Exercise description:
When a line of the records contains "computer", copy it.

Saved entries:
┏━━
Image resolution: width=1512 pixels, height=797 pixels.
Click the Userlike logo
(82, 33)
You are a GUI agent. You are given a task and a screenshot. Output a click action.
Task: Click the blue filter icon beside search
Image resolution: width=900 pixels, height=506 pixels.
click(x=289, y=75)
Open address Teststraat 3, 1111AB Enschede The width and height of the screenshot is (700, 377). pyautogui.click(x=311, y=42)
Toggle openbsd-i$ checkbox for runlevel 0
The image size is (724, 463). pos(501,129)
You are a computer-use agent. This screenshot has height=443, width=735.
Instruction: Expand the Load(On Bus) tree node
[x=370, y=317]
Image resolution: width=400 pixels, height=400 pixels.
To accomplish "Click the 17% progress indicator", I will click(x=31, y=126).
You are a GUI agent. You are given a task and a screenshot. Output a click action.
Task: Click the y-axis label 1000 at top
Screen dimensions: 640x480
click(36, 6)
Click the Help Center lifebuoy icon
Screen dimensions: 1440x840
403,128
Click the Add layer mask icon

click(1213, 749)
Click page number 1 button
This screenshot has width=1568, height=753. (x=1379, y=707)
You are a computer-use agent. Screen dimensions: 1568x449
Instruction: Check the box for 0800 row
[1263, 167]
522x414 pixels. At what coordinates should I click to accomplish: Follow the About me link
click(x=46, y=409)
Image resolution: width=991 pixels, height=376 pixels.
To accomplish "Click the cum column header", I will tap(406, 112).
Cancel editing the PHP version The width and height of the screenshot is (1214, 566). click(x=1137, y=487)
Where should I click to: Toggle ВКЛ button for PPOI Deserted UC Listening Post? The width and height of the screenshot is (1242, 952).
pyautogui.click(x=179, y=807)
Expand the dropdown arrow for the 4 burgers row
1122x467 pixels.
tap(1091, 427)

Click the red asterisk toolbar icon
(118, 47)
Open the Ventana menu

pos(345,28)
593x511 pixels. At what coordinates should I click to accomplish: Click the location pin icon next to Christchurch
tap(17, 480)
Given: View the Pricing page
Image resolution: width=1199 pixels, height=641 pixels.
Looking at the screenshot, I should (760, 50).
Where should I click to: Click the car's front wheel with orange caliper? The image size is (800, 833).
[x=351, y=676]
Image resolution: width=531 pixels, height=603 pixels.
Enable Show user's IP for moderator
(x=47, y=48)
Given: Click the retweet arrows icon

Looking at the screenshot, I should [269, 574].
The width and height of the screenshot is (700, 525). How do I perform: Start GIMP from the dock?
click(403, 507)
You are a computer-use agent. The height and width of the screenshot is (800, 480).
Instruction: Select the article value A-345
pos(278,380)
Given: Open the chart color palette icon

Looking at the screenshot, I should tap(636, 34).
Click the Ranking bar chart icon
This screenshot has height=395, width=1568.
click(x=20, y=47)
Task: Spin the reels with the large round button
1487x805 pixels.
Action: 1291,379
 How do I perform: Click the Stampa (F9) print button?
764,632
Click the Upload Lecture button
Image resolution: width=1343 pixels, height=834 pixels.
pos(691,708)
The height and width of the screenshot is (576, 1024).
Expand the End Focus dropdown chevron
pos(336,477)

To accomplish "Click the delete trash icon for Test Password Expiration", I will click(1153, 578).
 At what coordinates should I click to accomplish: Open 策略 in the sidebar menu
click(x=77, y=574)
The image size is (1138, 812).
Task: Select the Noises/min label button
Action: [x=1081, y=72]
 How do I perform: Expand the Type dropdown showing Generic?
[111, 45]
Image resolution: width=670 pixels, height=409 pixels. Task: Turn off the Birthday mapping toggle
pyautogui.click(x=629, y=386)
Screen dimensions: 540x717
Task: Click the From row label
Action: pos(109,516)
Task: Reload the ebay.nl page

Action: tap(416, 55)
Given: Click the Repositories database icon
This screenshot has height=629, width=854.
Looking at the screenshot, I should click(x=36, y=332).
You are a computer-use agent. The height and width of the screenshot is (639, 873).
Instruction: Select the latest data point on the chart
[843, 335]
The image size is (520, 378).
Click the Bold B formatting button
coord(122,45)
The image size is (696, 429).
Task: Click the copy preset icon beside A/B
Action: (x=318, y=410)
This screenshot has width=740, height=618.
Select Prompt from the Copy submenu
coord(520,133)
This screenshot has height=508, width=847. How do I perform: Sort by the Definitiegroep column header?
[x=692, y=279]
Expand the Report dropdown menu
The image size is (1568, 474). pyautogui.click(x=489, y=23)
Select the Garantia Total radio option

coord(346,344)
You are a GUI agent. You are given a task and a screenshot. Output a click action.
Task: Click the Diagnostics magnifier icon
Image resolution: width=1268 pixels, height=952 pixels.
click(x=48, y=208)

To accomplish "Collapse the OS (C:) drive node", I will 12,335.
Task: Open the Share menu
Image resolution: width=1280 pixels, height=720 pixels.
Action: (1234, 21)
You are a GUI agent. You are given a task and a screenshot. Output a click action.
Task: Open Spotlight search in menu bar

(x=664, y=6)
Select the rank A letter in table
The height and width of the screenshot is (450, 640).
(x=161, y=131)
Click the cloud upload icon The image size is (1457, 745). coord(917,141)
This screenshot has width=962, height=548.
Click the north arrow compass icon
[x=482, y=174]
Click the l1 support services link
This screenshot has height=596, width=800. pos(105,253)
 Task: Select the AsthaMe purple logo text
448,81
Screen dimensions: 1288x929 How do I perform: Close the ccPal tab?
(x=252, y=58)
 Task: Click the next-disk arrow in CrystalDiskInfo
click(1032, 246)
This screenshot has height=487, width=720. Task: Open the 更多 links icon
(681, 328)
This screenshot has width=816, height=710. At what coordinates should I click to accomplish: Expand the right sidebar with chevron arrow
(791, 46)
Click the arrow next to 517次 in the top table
┗━━
Solution to this problem:
You are a computer-use agent. This screenshot has height=443, width=735.
You are a computer-use agent. Screen dimensions: 1568x449
You are a computer-use agent. The height and width of the screenshot is (800, 480).
You are a computer-use agent. The height and width of the screenshot is (639, 873).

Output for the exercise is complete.